Brief:
Repeat all entries below exactly as shown.

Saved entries
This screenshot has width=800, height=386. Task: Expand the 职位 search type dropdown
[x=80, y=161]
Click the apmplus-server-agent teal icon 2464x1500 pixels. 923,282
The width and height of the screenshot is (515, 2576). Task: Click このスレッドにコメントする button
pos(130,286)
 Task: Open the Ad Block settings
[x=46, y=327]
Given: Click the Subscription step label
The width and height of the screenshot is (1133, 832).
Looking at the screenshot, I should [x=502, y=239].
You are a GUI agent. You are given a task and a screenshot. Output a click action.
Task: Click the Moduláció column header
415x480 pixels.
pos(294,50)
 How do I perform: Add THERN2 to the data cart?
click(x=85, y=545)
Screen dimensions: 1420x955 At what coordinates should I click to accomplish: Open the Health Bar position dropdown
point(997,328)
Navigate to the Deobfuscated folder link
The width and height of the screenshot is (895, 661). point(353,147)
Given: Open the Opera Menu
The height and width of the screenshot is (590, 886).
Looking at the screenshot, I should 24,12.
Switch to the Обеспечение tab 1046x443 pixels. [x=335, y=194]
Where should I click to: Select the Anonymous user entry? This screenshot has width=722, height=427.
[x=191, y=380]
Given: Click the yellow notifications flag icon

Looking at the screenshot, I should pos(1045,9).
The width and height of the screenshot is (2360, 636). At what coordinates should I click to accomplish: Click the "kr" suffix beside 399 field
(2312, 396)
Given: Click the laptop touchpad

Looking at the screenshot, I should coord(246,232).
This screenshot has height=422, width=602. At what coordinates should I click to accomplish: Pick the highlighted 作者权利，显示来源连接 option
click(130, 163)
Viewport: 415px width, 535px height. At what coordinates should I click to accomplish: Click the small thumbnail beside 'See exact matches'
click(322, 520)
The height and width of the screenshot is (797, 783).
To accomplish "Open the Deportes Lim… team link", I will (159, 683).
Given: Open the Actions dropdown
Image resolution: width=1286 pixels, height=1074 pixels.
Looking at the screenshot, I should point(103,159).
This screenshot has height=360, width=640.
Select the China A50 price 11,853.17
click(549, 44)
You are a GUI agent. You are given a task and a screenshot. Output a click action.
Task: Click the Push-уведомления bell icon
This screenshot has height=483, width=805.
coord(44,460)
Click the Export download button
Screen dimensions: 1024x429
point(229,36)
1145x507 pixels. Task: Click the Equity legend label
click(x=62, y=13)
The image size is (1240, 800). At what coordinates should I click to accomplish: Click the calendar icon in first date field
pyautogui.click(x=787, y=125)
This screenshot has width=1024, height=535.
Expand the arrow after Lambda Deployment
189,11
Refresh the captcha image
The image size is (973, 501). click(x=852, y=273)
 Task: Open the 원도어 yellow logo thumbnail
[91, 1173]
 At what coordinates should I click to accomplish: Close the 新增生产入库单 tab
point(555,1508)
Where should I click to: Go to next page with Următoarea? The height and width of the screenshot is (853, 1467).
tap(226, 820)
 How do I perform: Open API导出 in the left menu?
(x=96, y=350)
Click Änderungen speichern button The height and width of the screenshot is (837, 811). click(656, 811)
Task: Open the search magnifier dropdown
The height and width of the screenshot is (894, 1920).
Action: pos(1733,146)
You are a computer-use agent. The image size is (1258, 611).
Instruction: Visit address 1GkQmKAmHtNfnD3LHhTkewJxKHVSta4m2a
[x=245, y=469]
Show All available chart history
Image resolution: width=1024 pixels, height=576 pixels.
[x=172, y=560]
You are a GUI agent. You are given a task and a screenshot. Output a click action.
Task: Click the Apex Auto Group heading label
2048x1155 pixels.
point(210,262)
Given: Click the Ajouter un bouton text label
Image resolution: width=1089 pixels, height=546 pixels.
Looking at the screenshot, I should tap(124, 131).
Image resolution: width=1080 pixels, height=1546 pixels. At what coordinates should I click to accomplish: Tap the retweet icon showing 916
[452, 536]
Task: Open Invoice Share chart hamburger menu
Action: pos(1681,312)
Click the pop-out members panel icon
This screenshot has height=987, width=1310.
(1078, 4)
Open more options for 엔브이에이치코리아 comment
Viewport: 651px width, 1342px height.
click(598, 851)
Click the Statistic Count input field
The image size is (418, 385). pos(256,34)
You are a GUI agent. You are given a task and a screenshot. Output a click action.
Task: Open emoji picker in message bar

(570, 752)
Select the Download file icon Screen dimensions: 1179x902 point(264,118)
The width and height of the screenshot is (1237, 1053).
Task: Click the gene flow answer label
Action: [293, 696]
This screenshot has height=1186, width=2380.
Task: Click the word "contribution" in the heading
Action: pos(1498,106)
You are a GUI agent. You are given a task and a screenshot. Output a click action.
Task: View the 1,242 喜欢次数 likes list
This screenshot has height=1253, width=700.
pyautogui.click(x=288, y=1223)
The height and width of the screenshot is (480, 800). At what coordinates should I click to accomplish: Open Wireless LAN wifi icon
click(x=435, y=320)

Final answer:
This screenshot has width=800, height=386. Task: Expand the 职位 search type dropdown
[x=80, y=161]
Click the apmplus-server-agent teal icon 2464x1500 pixels. 923,282
The width and height of the screenshot is (515, 2576). Task: Click このスレッドにコメントする button
pos(130,286)
 Task: Open the Ad Block settings
[x=46, y=327]
Given: Click the Subscription step label
The width and height of the screenshot is (1133, 832).
Looking at the screenshot, I should [x=502, y=239].
You are a GUI agent. You are given a task and a screenshot. Output a click action.
Task: Click the Moduláció column header
415x480 pixels.
pos(294,50)
 How do I perform: Add THERN2 to the data cart?
click(x=85, y=545)
Screen dimensions: 1420x955 At what coordinates should I click to accomplish: Open the Health Bar position dropdown
point(997,328)
Navigate to the Deobfuscated folder link
The width and height of the screenshot is (895, 661). point(353,147)
Given: Open the Opera Menu
The height and width of the screenshot is (590, 886).
Looking at the screenshot, I should 24,12.
Switch to the Обеспечение tab 1046x443 pixels. [x=335, y=194]
Where should I click to: Select the Anonymous user entry? This screenshot has width=722, height=427.
[x=191, y=380]
Given: Click the yellow notifications flag icon

Looking at the screenshot, I should pos(1045,9).
The width and height of the screenshot is (2360, 636). At what coordinates should I click to accomplish: Click the "kr" suffix beside 399 field
(2312, 396)
Given: Click the laptop touchpad

Looking at the screenshot, I should coord(246,232).
This screenshot has height=422, width=602. At what coordinates should I click to accomplish: Pick the highlighted 作者权利，显示来源连接 option
click(130, 163)
Viewport: 415px width, 535px height. At what coordinates should I click to accomplish: Click the small thumbnail beside 'See exact matches'
click(322, 520)
The height and width of the screenshot is (797, 783).
To accomplish "Open the Deportes Lim… team link", I will (159, 683).
Given: Open the Actions dropdown
Image resolution: width=1286 pixels, height=1074 pixels.
Looking at the screenshot, I should point(103,159).
This screenshot has height=360, width=640.
Select the China A50 price 11,853.17
click(549, 44)
You are a GUI agent. You are given a task and a screenshot. Output a click action.
Task: Click the Push-уведомления bell icon
This screenshot has height=483, width=805.
coord(44,460)
Click the Export download button
Screen dimensions: 1024x429
point(229,36)
1145x507 pixels. Task: Click the Equity legend label
click(x=62, y=13)
The image size is (1240, 800). At what coordinates should I click to accomplish: Click the calendar icon in first date field
pyautogui.click(x=787, y=125)
This screenshot has width=1024, height=535.
Expand the arrow after Lambda Deployment
189,11
Refresh the captcha image
The image size is (973, 501). click(x=852, y=273)
 Task: Open the 원도어 yellow logo thumbnail
[91, 1173]
 At what coordinates should I click to accomplish: Close the 新增生产入库单 tab
point(555,1508)
Where should I click to: Go to next page with Următoarea? The height and width of the screenshot is (853, 1467).
tap(226, 820)
 How do I perform: Open API导出 in the left menu?
(x=96, y=350)
Click Änderungen speichern button The height and width of the screenshot is (837, 811). click(656, 811)
Task: Open the search magnifier dropdown
The height and width of the screenshot is (894, 1920).
Action: pos(1733,146)
You are a computer-use agent. The image size is (1258, 611).
Instruction: Visit address 1GkQmKAmHtNfnD3LHhTkewJxKHVSta4m2a
[x=245, y=469]
Show All available chart history
Image resolution: width=1024 pixels, height=576 pixels.
[x=172, y=560]
You are a GUI agent. You are given a task and a screenshot. Output a click action.
Task: Click the Apex Auto Group heading label
2048x1155 pixels.
point(210,262)
Given: Click the Ajouter un bouton text label
Image resolution: width=1089 pixels, height=546 pixels.
Looking at the screenshot, I should tap(124, 131).
Image resolution: width=1080 pixels, height=1546 pixels. At what coordinates should I click to accomplish: Tap the retweet icon showing 916
[452, 536]
Task: Open Invoice Share chart hamburger menu
Action: pos(1681,312)
Click the pop-out members panel icon
This screenshot has height=987, width=1310.
(1078, 4)
Open more options for 엔브이에이치코리아 comment
Viewport: 651px width, 1342px height.
click(598, 851)
Click the Statistic Count input field
The image size is (418, 385). pos(256,34)
You are a GUI agent. You are given a task and a screenshot. Output a click action.
Task: Open emoji picker in message bar

(570, 752)
Select the Download file icon Screen dimensions: 1179x902 point(264,118)
The width and height of the screenshot is (1237, 1053).
Task: Click the gene flow answer label
Action: [293, 696]
This screenshot has height=1186, width=2380.
Task: Click the word "contribution" in the heading
Action: pos(1498,106)
You are a GUI agent. You are given a task and a screenshot. Output a click action.
Task: View the 1,242 喜欢次数 likes list
This screenshot has height=1253, width=700.
pyautogui.click(x=288, y=1223)
The height and width of the screenshot is (480, 800). At what coordinates should I click to accomplish: Open Wireless LAN wifi icon
click(x=435, y=320)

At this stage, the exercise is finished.